* _DATASET ENTRIES_
········
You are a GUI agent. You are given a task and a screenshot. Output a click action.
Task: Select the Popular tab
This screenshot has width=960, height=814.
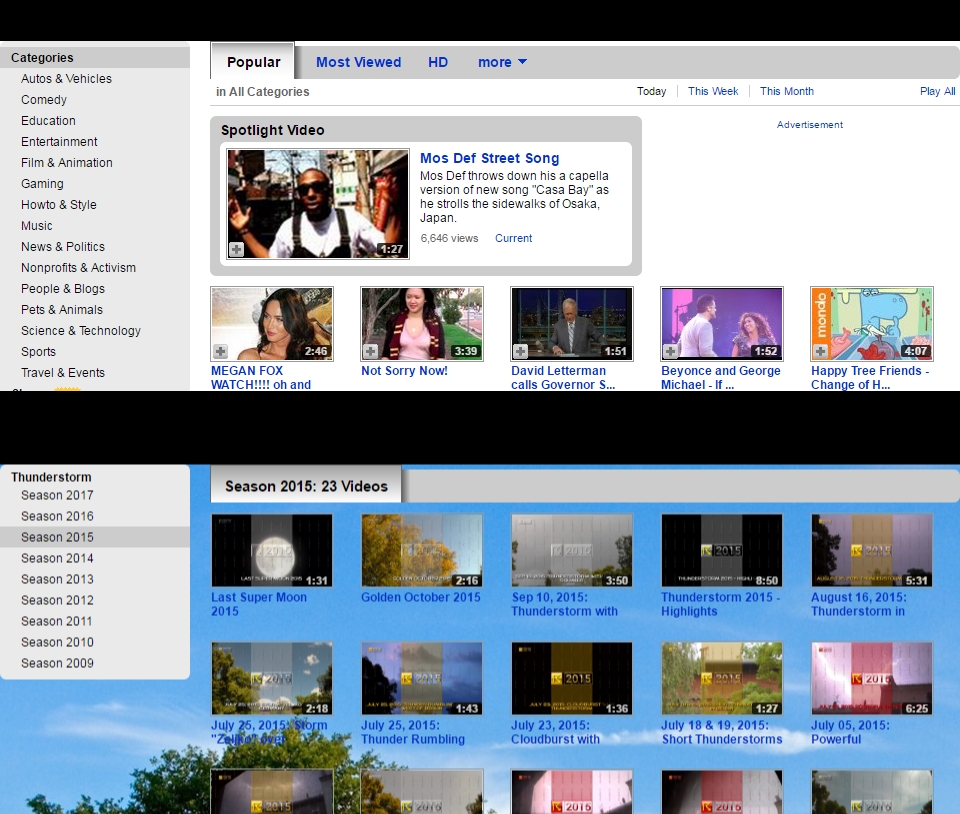click(253, 62)
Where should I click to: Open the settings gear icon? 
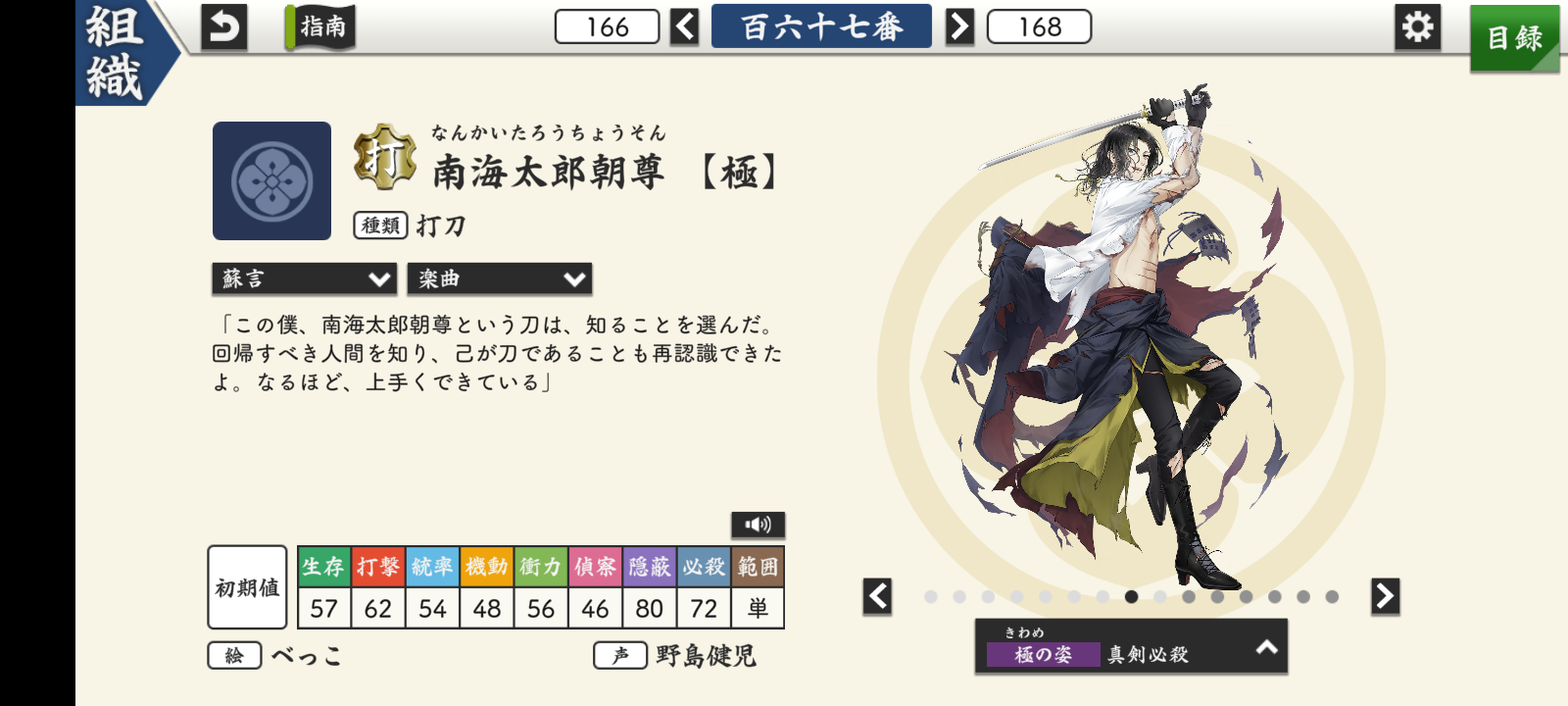click(1418, 26)
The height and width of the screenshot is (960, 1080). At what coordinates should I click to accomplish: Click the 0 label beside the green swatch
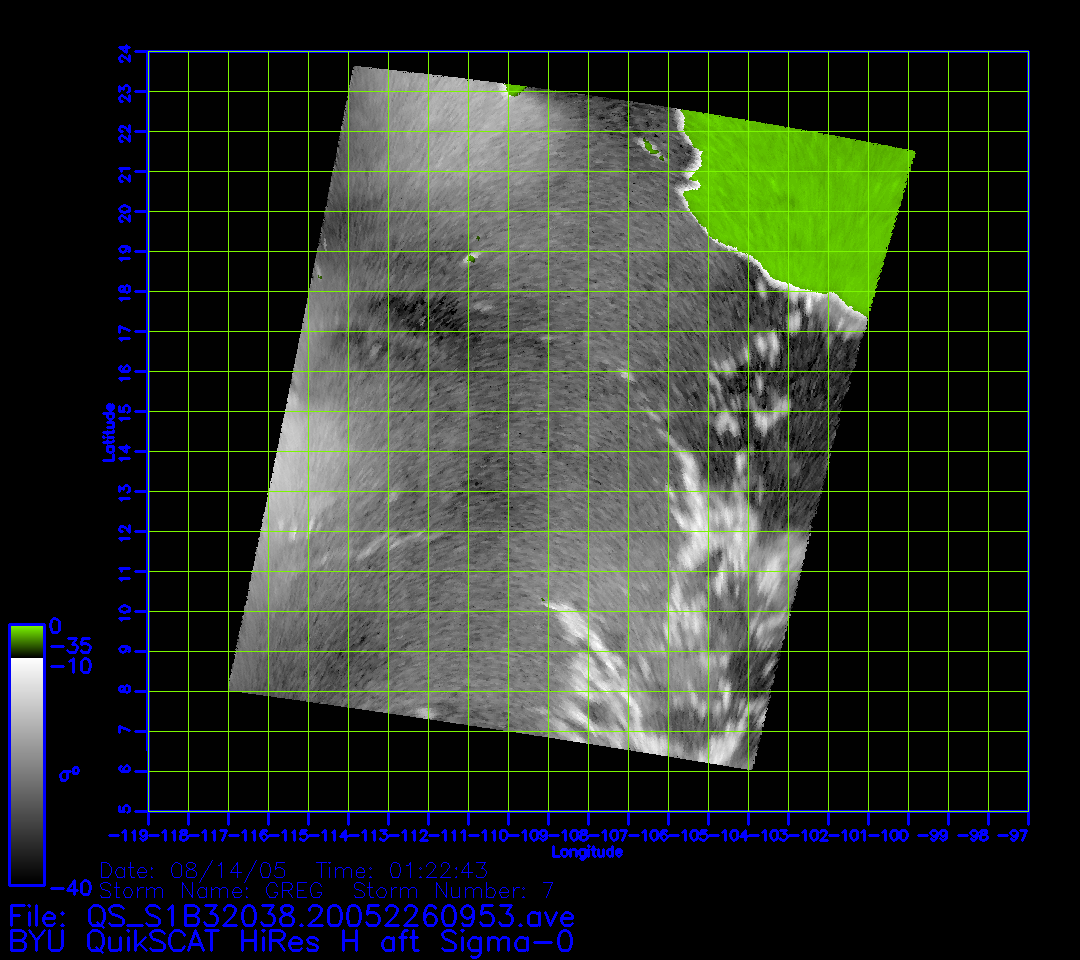pyautogui.click(x=56, y=626)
········
* _DIRECTIONS_
Without copying any picture, write out all of the material exactly as it reads.

* _ANSWER BOX_
You are a GUI agent. You are given a task and a screenshot. Output a click action.
Task: Select the Popular tab
This screenshot has width=960, height=814.
click(253, 62)
Where should I click to: Open the settings gear icon? 
click(1418, 26)
The height and width of the screenshot is (960, 1080). At what coordinates should I click to accomplish: Click the 0 label beside the green swatch
pyautogui.click(x=56, y=626)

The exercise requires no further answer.